Elspeth leaned in from her kneeling position to put her face by Urabrask’s head. Just beyond her arm’s reach.
“You know what it means. But do you mean it?”
Urabrask blinked. A sudden shiver ran down Vivien’s spine, as she realized she had never seen the praetor blink before.
“I want to mean it. I want allies for our new Phyrexia. I need allies. There is an untapped value in alliance with those not compleat like we are. There will be advantages.”
Elspeth closed her eyes.
“You want a mercenary.”
“I want an ally.”
Elspeth shook her head. “You want a sword to sink in Norn’s throat.”
“Do you not want that?” Urabrask returned.
“Is that all I am to you?”
“I think more of you than that, Elspeth Tirel. I know also you are weary in mind and in flesh.”
“I am.” Elspeth slouched down on her knees. For the first time since they’d entered, her hand slid from the hilt of her sword to rest in her lap. “As you...as you must understand...you burned your own flesh away to come here?”
“Wouldn’t you?”
Elspeth blinked. “What do you mean?”
“Isn’t home important to you? The concept of a home? A home itself? Wouldn’t you leap through danger and pain for the sake of a home?”
“Yes.” Elspeth’s voice had a renewed energy as she said it.
“Can you believe that a Phyrexian would do the same?”
“I’ve seen what you call a home.” Elspeth shook her head. “I want to believe you, but I don’t see what you see as worth fighting for.”
She stood, and drew her sword. 
The workers reacted first, The ogre drew a thick wrench from his belt and took a step forward, growling. The devils dropped their brooms and rags and similarly advanced in Elspeth's direction. By then, Vivien had her bow out of its case and had it trained on the closest devil. The sudden glow of her weapons made them pause in their tracks.
"Stop," Urabrask commanded, his muscles tensing visibly. "Let her be."
“And you,” He pointed to Vivien. “Do not threaten my workers.”
Vivien frowned, but lowered her bow to aim at the ground. Above, the angels’ faces had darkened. 
Through all of it, Elspeth never took her eyes off of Urabrask. 
"Do you know who this is?"
"I do not." Urabrask's breathing was heavy, almost laboured, and steam was wafting out of his joints and wing-stubs. 

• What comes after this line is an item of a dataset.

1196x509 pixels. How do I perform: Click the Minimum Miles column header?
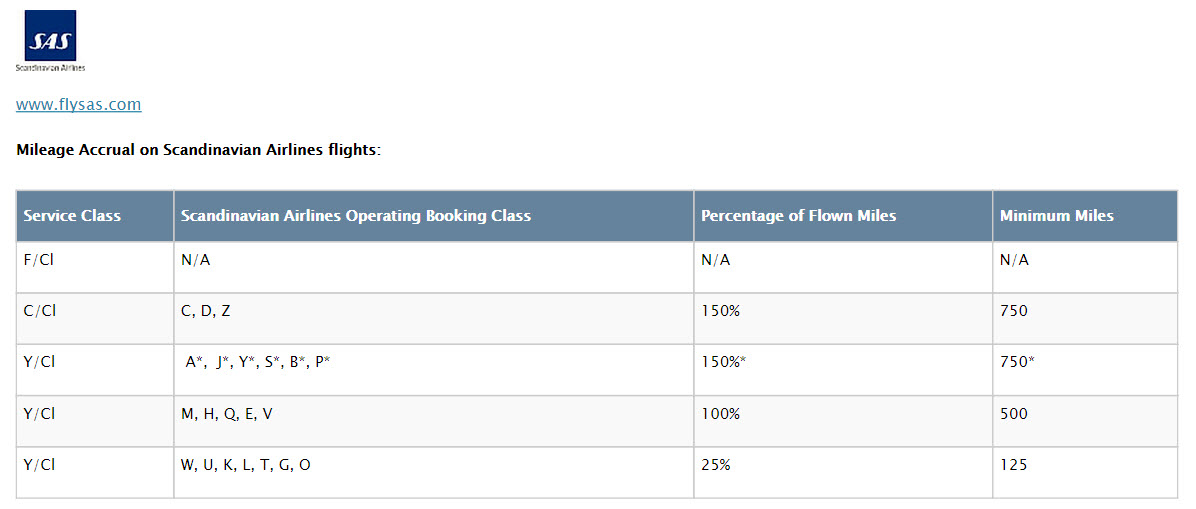click(1056, 216)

"This was Giada. This world, this city, offered her very little, and wanted to take and take and take from her. To drink her up. She was a tool to them. A resource. She was useful, and that was all that those who called themselves her guardians cared about. And yet still. Still. She gave her life willingly for New Capenna, for the safety of those dear to her, for the chance that this place might be...something more. Something better. She did not need to be infected or coerced or bribed to do what was right.”

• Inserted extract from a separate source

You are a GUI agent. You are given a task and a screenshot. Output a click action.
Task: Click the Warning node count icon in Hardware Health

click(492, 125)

Above, the angels moved there heads towards one another, but remained silent.
“This was…this was admirable,” Urabrask said. “A sacrifice worthy of emulation. But I do not mean to use you up, Elspeth. I meant it when I said I would give you anything for your help. Fight for us, and there is nothing I will not give you to help you find a home of your own.”
Elspeth shook her head. A quick jerk. “I am not as strong as her. I am not as devoted as you.” She paused, then continued in a hushed rasp. “I do not want to die. Not for anything. And I am afraid to die, if I must face Phyrexia again.”
"Then I will die before I let them kill you. 
"You would die for me?"
"I would die for freedom. For the furnace, if I must. And I know that you are the key to freedom for the furnace. It would be better, though, if we could both live through the violence that must happen. We should both try to live, if we can."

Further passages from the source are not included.